Task to complete: Only the lines that hold "every" should be in the answer, each copied from the data below.

Data supplied START

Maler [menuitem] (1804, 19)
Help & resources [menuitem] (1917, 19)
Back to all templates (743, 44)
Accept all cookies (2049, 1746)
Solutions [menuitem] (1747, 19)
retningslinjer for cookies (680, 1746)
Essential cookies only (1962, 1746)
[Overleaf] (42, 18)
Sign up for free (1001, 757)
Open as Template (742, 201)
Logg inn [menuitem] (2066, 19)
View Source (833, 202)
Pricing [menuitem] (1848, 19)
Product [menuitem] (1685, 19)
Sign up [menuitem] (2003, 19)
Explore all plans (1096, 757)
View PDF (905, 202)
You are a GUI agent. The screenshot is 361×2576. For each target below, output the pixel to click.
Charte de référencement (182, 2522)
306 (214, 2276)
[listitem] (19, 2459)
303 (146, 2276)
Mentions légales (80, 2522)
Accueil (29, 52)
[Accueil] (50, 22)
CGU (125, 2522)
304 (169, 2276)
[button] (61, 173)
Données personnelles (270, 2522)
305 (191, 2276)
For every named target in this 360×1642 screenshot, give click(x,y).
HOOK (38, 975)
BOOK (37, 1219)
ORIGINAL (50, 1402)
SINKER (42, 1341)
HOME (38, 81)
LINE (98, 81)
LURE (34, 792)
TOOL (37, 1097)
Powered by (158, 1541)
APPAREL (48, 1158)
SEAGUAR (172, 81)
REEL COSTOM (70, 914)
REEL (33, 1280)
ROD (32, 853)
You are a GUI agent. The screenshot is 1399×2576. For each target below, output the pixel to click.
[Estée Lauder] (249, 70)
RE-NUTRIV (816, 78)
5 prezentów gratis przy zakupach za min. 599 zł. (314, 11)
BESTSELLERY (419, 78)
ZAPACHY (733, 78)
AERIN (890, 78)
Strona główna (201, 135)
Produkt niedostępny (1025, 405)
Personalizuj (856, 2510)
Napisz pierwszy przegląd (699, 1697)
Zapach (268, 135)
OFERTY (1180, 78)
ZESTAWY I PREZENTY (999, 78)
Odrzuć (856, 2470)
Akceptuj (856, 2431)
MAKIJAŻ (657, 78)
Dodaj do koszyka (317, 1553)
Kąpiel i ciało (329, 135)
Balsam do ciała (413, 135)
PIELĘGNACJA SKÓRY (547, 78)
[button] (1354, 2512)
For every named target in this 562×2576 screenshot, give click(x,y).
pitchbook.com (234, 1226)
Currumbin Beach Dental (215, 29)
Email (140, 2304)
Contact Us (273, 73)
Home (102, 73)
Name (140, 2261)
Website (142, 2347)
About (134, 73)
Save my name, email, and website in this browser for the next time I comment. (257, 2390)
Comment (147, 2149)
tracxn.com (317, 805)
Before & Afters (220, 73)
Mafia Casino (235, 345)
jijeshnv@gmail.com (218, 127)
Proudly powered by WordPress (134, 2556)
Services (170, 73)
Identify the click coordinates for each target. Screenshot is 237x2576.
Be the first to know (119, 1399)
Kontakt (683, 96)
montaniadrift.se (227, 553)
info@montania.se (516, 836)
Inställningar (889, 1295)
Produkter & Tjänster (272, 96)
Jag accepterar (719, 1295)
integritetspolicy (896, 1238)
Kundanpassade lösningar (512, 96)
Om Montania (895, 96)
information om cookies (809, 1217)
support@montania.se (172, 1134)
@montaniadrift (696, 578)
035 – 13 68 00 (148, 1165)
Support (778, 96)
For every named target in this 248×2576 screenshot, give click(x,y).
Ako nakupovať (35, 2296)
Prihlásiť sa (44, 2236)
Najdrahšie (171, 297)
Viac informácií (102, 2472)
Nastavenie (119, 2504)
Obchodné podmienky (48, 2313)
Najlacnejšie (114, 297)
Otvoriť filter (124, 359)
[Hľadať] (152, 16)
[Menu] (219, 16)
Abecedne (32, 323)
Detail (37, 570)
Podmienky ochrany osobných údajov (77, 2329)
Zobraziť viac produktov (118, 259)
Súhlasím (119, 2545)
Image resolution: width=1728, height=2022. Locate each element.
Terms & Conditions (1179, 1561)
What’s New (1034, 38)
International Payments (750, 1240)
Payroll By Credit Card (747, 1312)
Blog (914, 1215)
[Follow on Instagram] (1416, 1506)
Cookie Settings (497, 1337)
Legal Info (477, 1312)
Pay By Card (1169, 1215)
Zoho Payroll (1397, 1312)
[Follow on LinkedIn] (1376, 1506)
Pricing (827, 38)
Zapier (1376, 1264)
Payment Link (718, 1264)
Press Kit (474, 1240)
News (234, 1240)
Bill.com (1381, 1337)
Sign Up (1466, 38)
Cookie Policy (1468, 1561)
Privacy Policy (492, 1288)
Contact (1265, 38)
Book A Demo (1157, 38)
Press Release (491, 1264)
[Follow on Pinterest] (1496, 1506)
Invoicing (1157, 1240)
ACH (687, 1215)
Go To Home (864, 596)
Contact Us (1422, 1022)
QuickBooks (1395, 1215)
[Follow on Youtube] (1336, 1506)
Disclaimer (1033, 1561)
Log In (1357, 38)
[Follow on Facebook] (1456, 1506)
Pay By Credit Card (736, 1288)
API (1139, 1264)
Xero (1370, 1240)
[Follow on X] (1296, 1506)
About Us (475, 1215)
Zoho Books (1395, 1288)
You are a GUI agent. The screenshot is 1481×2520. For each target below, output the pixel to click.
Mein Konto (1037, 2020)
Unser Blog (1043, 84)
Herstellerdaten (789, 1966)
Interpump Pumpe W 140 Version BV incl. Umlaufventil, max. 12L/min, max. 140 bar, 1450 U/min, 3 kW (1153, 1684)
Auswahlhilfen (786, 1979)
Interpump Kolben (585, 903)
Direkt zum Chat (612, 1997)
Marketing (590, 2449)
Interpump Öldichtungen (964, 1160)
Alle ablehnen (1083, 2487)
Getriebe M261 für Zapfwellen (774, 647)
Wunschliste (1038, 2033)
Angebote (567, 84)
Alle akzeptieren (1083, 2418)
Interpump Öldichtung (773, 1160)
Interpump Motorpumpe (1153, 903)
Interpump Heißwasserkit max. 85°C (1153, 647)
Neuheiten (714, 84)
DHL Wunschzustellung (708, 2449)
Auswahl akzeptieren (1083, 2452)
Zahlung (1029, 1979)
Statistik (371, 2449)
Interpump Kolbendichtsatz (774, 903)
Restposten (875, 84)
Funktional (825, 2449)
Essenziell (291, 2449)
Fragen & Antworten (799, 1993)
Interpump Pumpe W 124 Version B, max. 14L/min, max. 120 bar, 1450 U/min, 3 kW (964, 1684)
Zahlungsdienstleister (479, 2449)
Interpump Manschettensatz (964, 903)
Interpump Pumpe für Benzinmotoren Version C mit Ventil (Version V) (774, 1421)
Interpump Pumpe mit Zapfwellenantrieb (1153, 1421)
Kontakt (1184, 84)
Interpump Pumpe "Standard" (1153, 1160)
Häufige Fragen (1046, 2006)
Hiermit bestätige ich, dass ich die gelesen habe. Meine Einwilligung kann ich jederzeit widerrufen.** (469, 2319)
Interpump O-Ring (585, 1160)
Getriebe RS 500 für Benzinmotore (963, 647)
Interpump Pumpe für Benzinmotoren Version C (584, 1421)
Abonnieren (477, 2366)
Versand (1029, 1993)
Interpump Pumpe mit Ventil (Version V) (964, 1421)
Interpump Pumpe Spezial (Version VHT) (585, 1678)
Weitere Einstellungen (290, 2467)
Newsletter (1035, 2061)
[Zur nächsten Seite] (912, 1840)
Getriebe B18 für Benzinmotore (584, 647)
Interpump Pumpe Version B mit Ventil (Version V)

Data supplied END

Answer box:
For every named target in this 360×1642 screenshot, give click(x,y).
For every named target in this 562×2576 screenshot, give click(x,y).
For every named target in this 248×2576 screenshot, give click(x,y).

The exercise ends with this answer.